Favorevole anche il commissario europeo agli Affari Economici, Paolo Gentiloni, che, se gli si chiede se sia d’accordo con la ripresa dell’operazione, risponde: “Io penso di sì, penso che, naturalmente verificando le condizioni con i Paesi interessati, in un momento come questo avere in mare una missione navale europea abbia solo risvolti positivi. Non vedo quali possano essere quelli negativi”.

Tra chi invoca la ripresa dei pattugliamenti in mare c’è il ministro degli Esteri del Lussemburgo, Jean Asselborn, che accusa Matteo Salvini di aver lavorato per cancellare Sophia: la missione “è stata distrutta e abbandonata sotto il signor Salvini, che oggi non c’è più – ha dichiarato – Non possiamo dire che la situazione nei campi in Libia è catastrofica e mandare la gente negli stessi campi”. E ha invocato l’inizio di una nuova stagione di collaborazione internazionale in materia di immigrazione: “Il Lussemburgo – ha aggiunto – non ha navi da inviare nella regione, siamo un Paese piccolo, ma abbiamo pagato per gli aerei che hanno partecipato alla missione.
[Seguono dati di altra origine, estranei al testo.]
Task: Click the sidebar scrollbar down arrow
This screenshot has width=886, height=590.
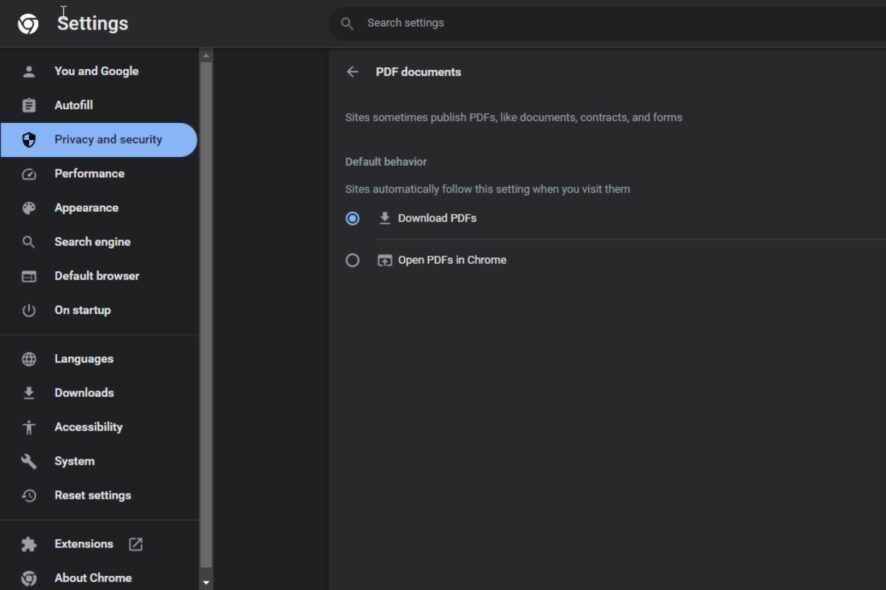Action: click(x=206, y=582)
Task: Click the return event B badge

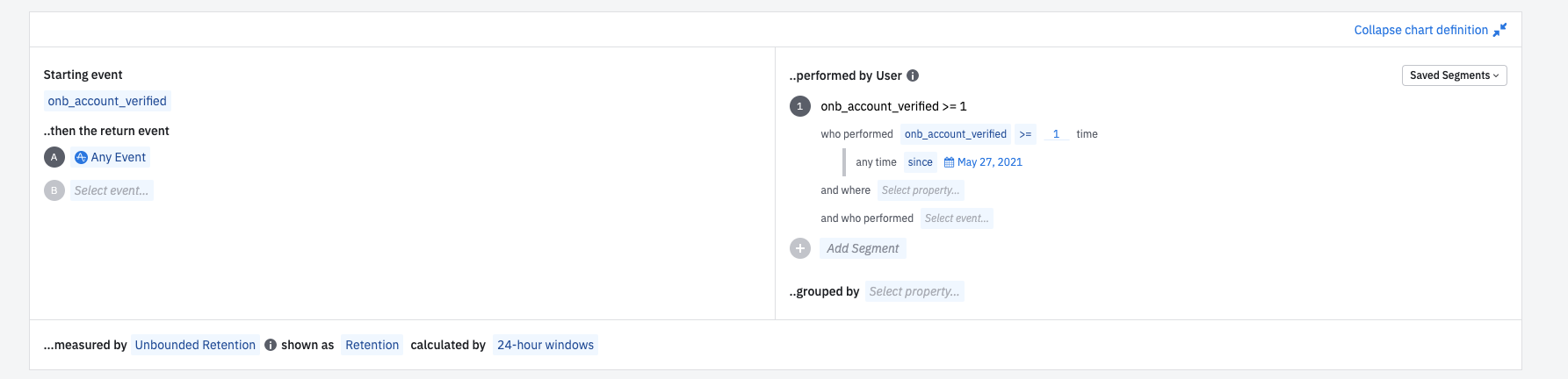Action: (x=54, y=190)
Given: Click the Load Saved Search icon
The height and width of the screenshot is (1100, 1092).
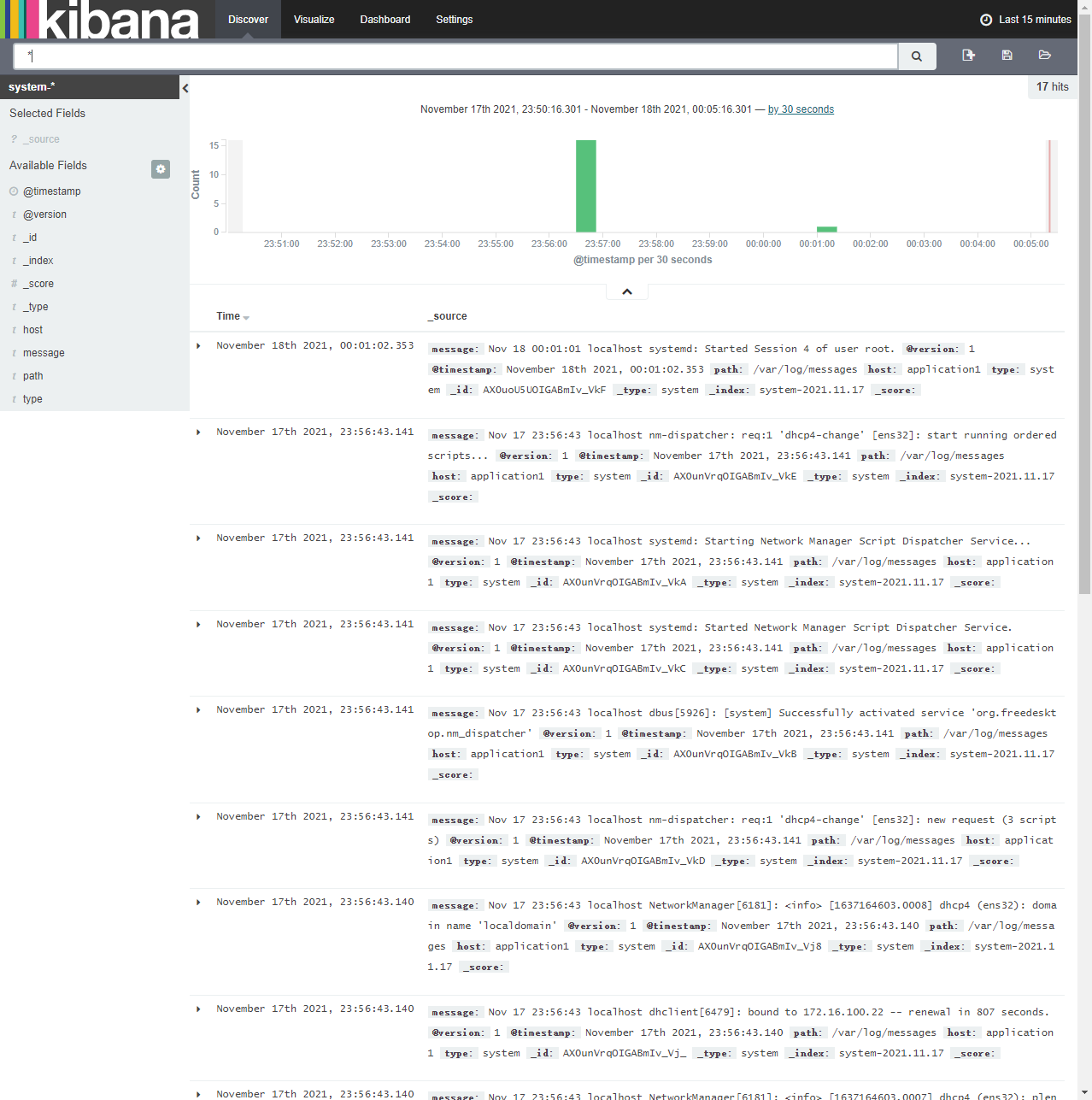Looking at the screenshot, I should (1044, 56).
Non è più un affare che riguarda solo Turchia e Russia, siamo a livello di Nazioni Unite, questa è la chiave. La sfida non è più a livello nazionale, ma è una sfida per le Nazioni Unite. Il Consiglio di Sicurezza deve dare un mandato chiaro perché il cessate il fuoco sia rispettato e che la pace abbia una chance in Libia”.

Anche il ministro finlandese, Pekka Haavisto, e quello ceco, Tomas Petricek, si sono detti favorevoli all’utilizzo di Sophia per evitare l’afflusso di armi verso la Libia. “Ora giriamo una nuova pagina sui controlli dell’embargo sulle armi – ha detto Haavisto – Sicuramente discuteremo di quale sarà il modo più efficace per controllarlo. Di certo Sophia potrebbe svolgere un ruolo in futuro. Ci sono due elementi importanti, uno è l’embargo sulle armi e il rispetto del medesimo e l’altro il cessate il fuoco. L’Ue potrebbe svolgere un ruolo costruttivo. Guardiamo alla possibilità di sostenere il processo di pace in Libia in modo più attivo. È difficile essere ottimisti con la Libia, ma penso che questo sia il migliore tentativo fatto finora”.

Anche Petricek ha dichiarato che “ne parleremo con i colleghi, riguarda anche i ministri degli Interni. Dovremo vedere se anche Sophia potrà essere usata come veicolo per controllare l’embargo sulle armi. Sul meccanismo di monitoraggio sono pronto a sentire i miei colleghi che erano a Berlino per capire come l’Ue possa contribuire”.